── DATA LISTING ──
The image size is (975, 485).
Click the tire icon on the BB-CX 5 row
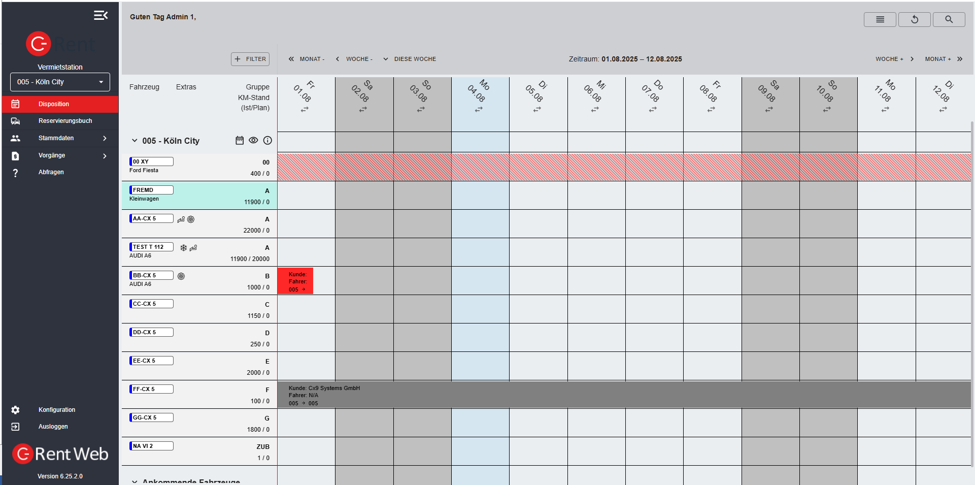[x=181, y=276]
───
── DATA LISTING ──
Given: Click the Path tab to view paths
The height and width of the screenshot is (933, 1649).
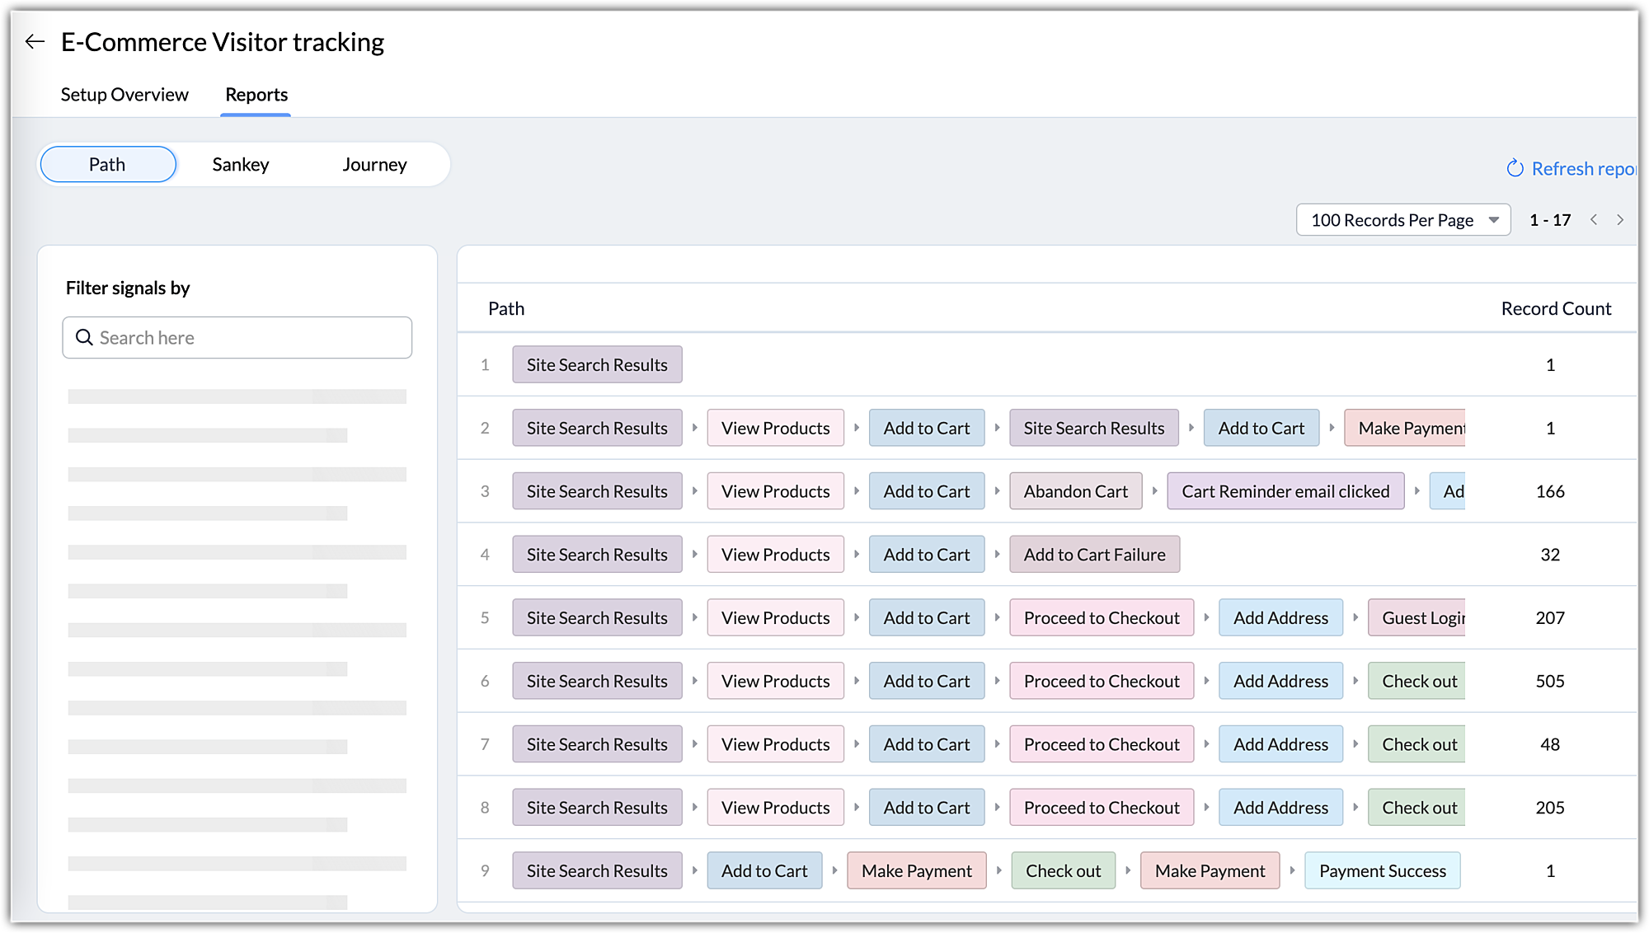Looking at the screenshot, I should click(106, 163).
───
── DATA LISTING ──
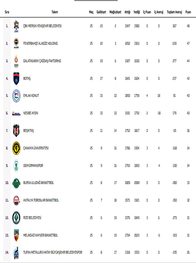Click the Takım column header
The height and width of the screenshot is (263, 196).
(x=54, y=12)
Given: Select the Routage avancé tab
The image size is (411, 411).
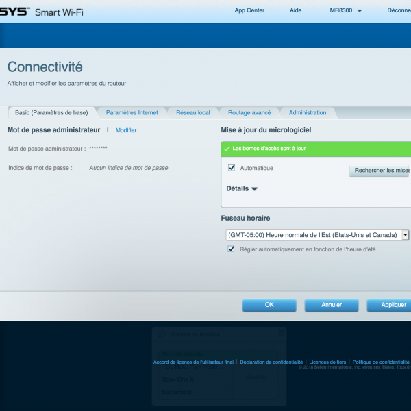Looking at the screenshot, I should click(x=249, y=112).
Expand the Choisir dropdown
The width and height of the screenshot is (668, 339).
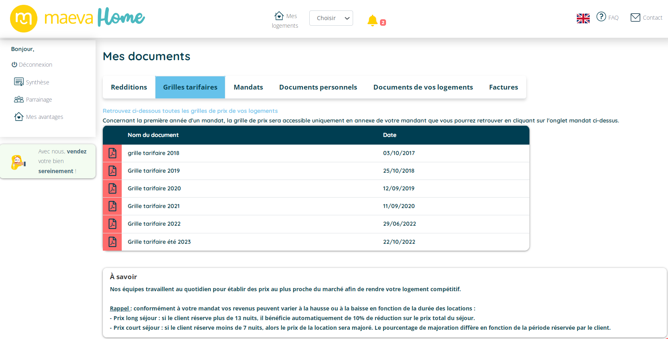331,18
───
§ HOW TO COMPLETE THIS TASK
Each line in the records above with "Given" must be returned.

§ YOUR RESPONSE
Given: Click the Path tab to view paths
Given: Select the Routage avancé tab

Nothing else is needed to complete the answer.